Il ressort des pièces du dossier que Mme A… entretient depuis son entrée sur le territoire français une relation de couple avec un compatriote chinois, titulaire d’une carte de résident valable jusqu’en 2027 en qualité de réfugié. La requérante a donné naissance à l’enfant du couple le 26 décembre 2024, enfant qui s’est vu reconnaître la qualité de réfugié par une décision du 1er avril 2025. Dans ces conditions, et alors que la cellule familiale ne peut se reconstituer en Chine et qu’il n’est pas établi que la requérante, son compagnon et leur enfant seraient légalement admissibles sur le territoire d’un autre état, la décision en litige porte une atteinte disproportionnée à son droit au respect de sa vie privée et familiale et méconnaît les stipulations de l’article 8 de la convention européenne de sauvegarde des droits de l’homme et des libertés fondamentales.
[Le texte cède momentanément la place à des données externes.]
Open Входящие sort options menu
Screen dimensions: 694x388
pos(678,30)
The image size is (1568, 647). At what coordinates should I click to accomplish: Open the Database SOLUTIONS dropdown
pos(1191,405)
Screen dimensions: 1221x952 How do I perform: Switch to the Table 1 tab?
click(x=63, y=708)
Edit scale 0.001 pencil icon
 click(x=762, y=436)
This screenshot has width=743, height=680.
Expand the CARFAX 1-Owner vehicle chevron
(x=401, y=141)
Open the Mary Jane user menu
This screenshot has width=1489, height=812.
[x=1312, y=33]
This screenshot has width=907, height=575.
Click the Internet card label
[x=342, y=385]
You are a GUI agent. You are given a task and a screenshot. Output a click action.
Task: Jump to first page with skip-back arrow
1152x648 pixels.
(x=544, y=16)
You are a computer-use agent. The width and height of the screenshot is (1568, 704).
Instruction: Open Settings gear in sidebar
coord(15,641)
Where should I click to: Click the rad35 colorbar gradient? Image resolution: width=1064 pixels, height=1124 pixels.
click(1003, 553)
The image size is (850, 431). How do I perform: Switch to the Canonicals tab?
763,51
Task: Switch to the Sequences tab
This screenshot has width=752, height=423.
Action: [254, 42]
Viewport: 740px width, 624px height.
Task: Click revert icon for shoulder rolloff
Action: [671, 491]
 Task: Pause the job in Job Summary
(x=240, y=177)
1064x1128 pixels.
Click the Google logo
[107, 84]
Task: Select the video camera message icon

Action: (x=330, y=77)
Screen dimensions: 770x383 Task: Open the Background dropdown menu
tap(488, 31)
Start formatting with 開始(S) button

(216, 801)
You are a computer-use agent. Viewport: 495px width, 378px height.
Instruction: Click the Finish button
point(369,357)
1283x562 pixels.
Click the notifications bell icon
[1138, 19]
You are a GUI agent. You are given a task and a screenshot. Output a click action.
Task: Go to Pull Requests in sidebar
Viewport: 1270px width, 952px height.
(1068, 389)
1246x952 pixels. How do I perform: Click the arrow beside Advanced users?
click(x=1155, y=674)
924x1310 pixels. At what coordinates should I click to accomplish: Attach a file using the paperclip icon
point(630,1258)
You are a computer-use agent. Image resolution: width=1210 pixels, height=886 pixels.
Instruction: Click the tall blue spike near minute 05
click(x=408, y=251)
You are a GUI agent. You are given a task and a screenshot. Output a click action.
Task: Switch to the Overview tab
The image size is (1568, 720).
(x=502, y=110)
Il résulte de ce qui précède, dans les circonstances particulières de l’espèce et sans qu’il soit besoin de se prononcer sur les autres moyens de la requête, que la décision du 12 décembre 2024 portant obligation de quitter le territoire français doit être annulée ainsi que, par voie de conséquence, les décisions fixant le délai de départ volontaire et le pays de destination.
Sur les conclusions à fin d’injonction :
L’exécution du présent jugement implique seulement qu’il soit procédé au réexamen de la demande de Mme A…. Par suite, il y a lieu d’enjoindre au préfet territorialement compétent d’y procéder dans le délai de deux mois à compter de la notification du présent jugement et, dans l’attente de ce réexamen, de délivrer une autorisation provisoire de séjour à Mme B…, dans un délai de huit jours.
Sur les frais de l’instance :
Il y a lieu, dans les circonstances de l’espèce, de mettre à la charge de l’Etat, partie perdante dans la présente instance, la somme de 1 000 euros au titre des frais exposés par Mme A….
D E C I D E
Article 1er : L’arrêté du préfet du Val-de-Marne du 12 décembre 2024 est annulé.
Article 2 : Il est enjoint au préfet territorialement compétent de réexaminer la situation de Mme B… dans le délai de deux mois à compter de la notification du présent jugement et de la munir, dans un délai de huit jours, d’une autorisation provisoire de séjour valable jusqu’à ce qu’il ait été statué sur son cas.
Article 3 : L’Etat versera à Mme A… la somme de 1 000 euros au titre de l’article L. 761-1 du code de justice administrative.
Article 4 : Le présent jugement sera notifié à Mme C… A… et au préfet du Val-de-Marne.
Délibéré après l’audience du 21 novembre 2025, à laquelle siégeaient :
Mme Mathieu, présidente,
Mme Mettetal-Maxant, première conseillère,
Mme David-Brochen, première conseillère.
Rendu public par mise à disposition au greffe le 12 décembre 2025.
La présidente,
signé
J. Mathieu
L’assesseure la plus ancienne,
signé
A. Mettetal-Maxant
La greffière,
signé
A. Pradeau
La République mande et ordonne au préfet du Val-de-Marne en ce qui le concerne ou à tous huissiers de justice à ce requis en ce qui concerne les voies de droit commun contre les parties privées, de pourvoir à l’exécution de la présente décision.